---- DATA RECORDS

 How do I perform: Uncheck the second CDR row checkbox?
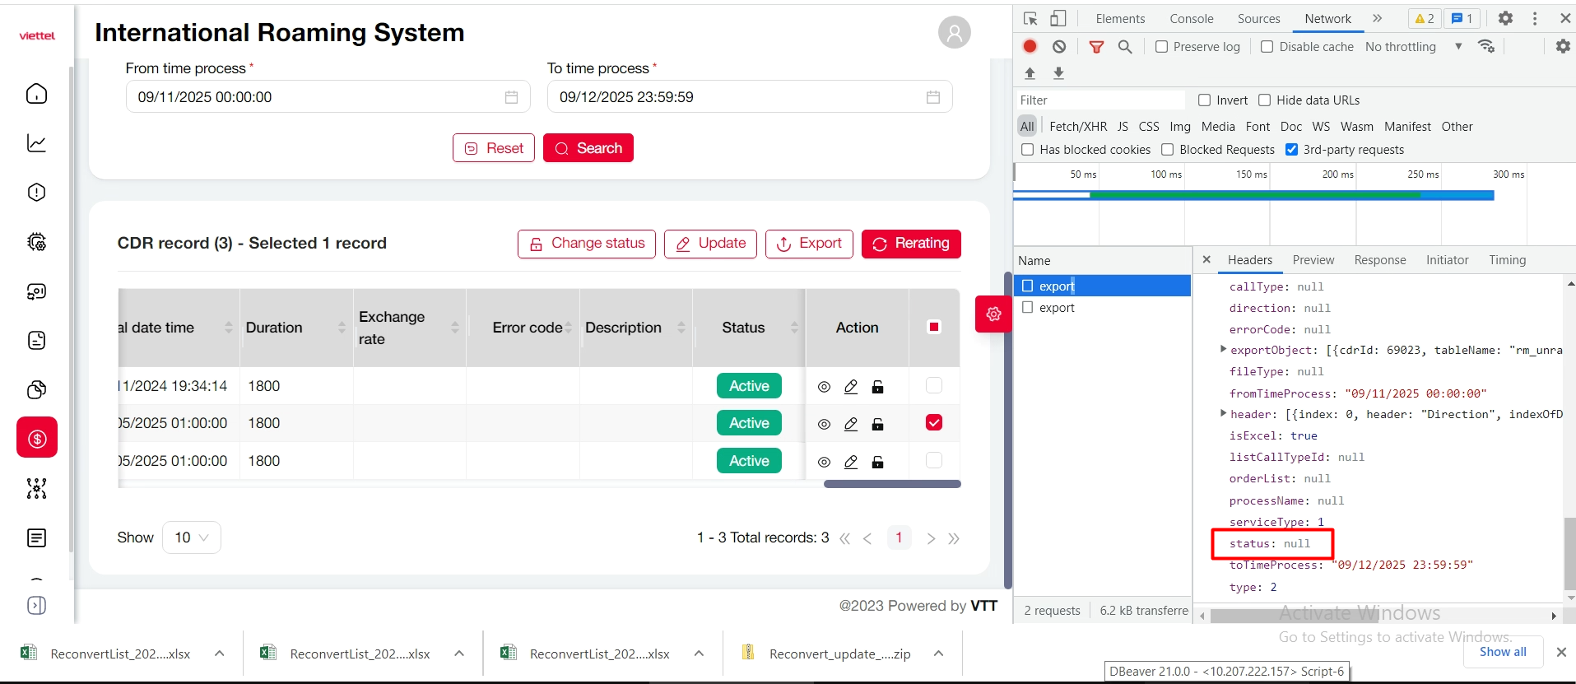(933, 423)
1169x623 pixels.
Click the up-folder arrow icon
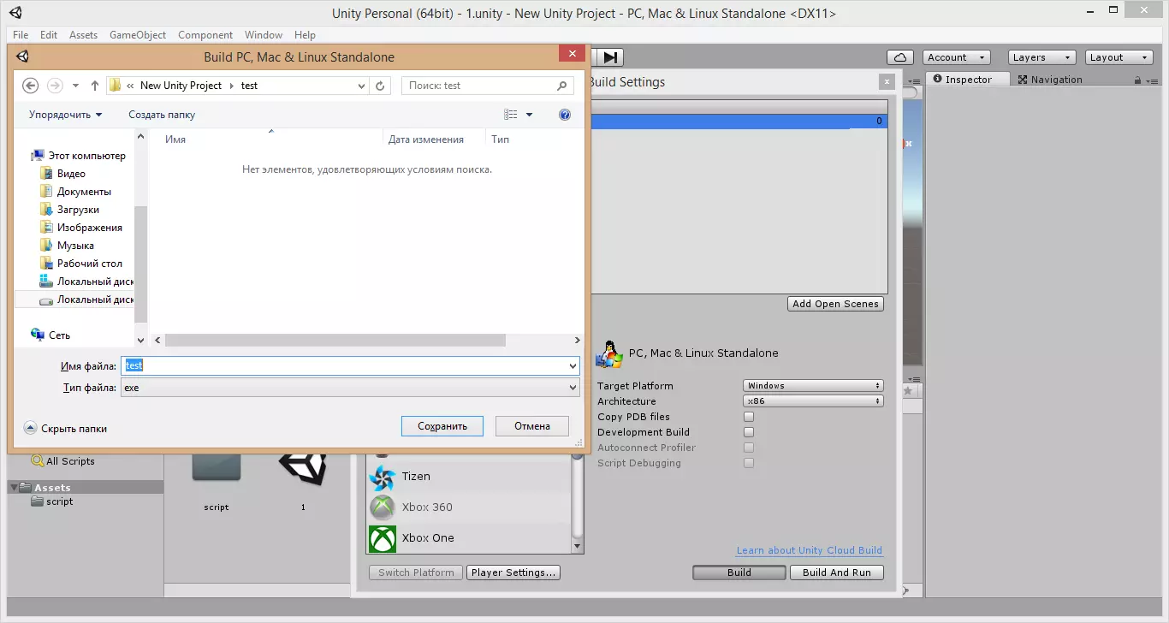95,86
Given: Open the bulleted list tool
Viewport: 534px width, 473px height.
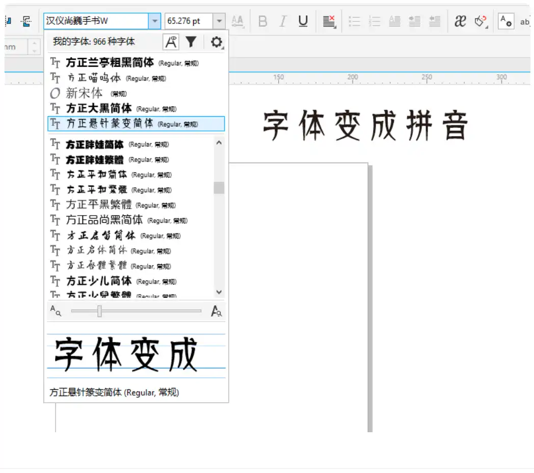Looking at the screenshot, I should point(355,21).
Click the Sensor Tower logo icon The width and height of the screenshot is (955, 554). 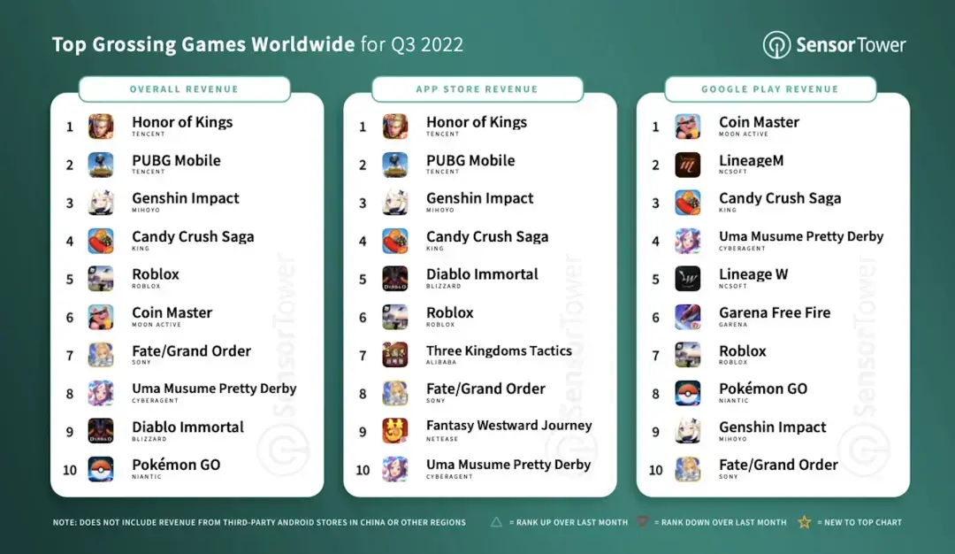click(776, 45)
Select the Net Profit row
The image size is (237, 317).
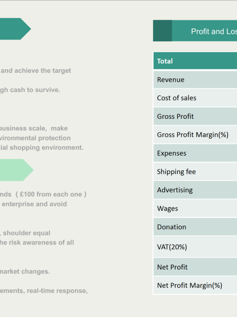tap(195, 267)
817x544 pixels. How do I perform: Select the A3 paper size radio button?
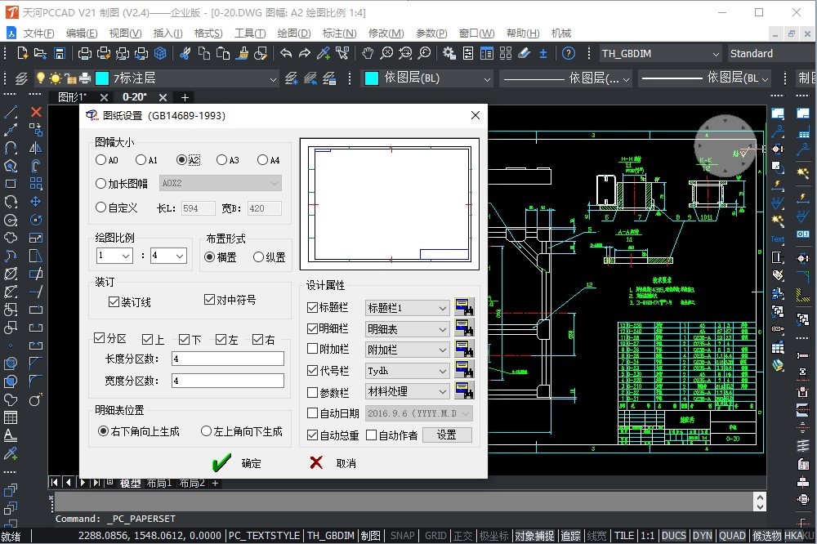222,160
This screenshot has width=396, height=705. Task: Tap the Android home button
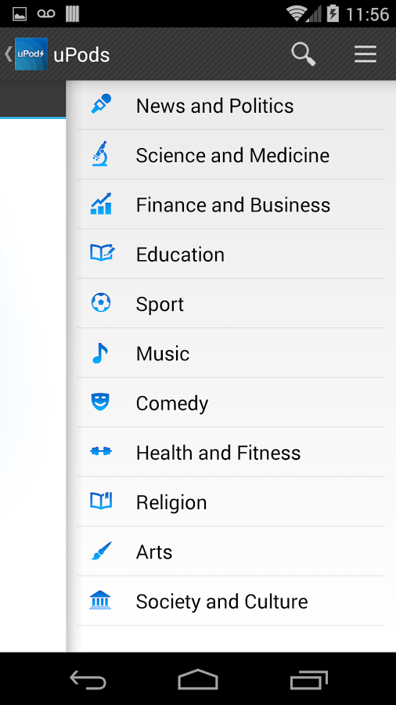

--------

Pictures aside, set down the lines from the one containing "The image size is (237, 317)." through the end of the records above, exactly and only those.

The image size is (237, 317).
tap(195, 267)
817x544 pixels. How do I perform: Select the A3 paper size radio button?
222,160
This screenshot has width=396, height=705. Task: Tap the Android home button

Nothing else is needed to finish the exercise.